Supplied records -
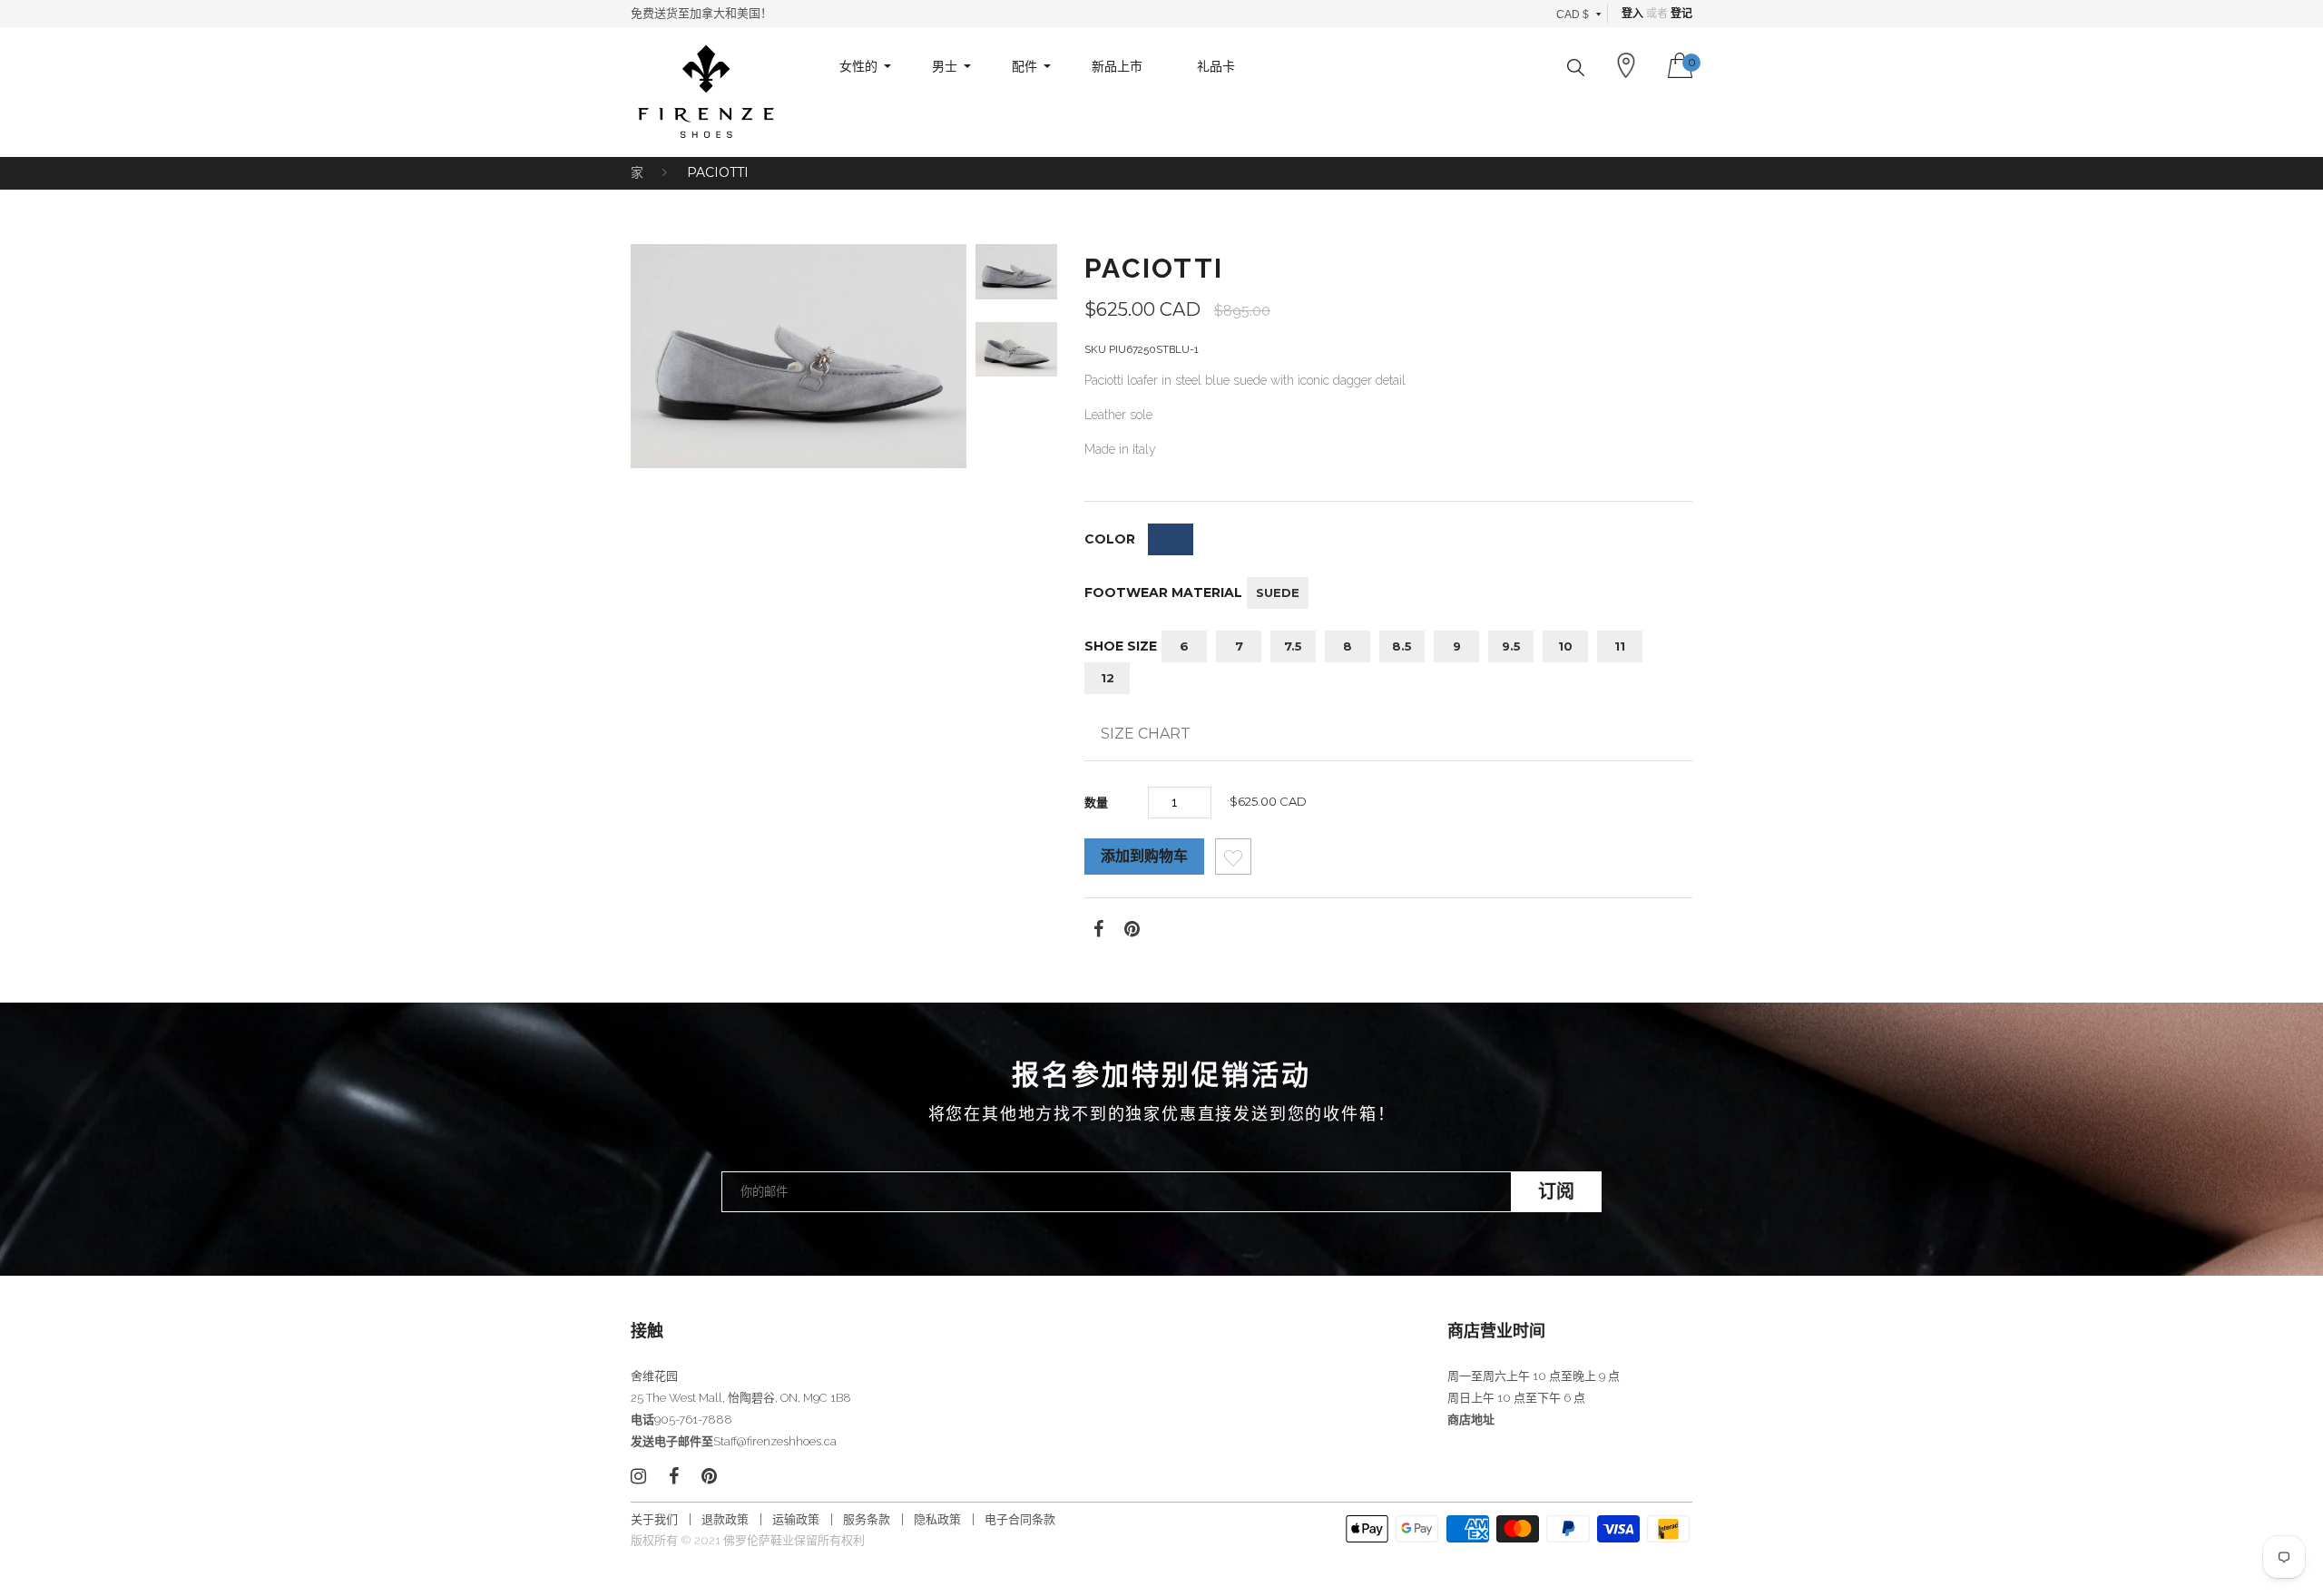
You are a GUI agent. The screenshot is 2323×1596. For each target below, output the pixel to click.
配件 (1024, 66)
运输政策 (795, 1519)
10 (1565, 646)
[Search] (1575, 67)
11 (1619, 646)
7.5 (1293, 646)
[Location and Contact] (1626, 65)
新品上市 (1117, 66)
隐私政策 (937, 1519)
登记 (1681, 13)
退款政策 (725, 1519)
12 (1107, 678)
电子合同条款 (1020, 1519)
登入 (1632, 13)
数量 (1096, 802)
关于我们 (654, 1519)
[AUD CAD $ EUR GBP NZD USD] (1579, 13)
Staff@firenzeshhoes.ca (775, 1441)
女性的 (858, 66)
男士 (944, 66)
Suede (1277, 592)
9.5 (1511, 646)
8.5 (1402, 646)
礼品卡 (1216, 66)
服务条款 (866, 1519)
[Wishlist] (1233, 861)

Aim of the task - Please retype the listing in full, exactly as given, and skip every image.

Written answer -
You are a GUI agent. The screenshot is 2323×1596. For each target below, output the pixel to click.
配件 (1024, 66)
运输政策 (795, 1519)
10 (1565, 646)
[Search] (1575, 67)
11 (1619, 646)
7.5 (1293, 646)
[Location and Contact] (1626, 65)
新品上市 (1117, 66)
隐私政策 (937, 1519)
登记 (1681, 13)
退款政策 (725, 1519)
12 (1107, 678)
电子合同条款 (1020, 1519)
登入 (1632, 13)
数量 (1096, 802)
关于我们 (654, 1519)
[AUD CAD $ EUR GBP NZD USD] (1579, 13)
Staff@firenzeshhoes.ca (775, 1441)
女性的 (858, 66)
男士 (944, 66)
Suede (1277, 592)
9.5 (1511, 646)
8.5 (1402, 646)
礼品卡 (1216, 66)
服务条款 (866, 1519)
[Wishlist] (1233, 861)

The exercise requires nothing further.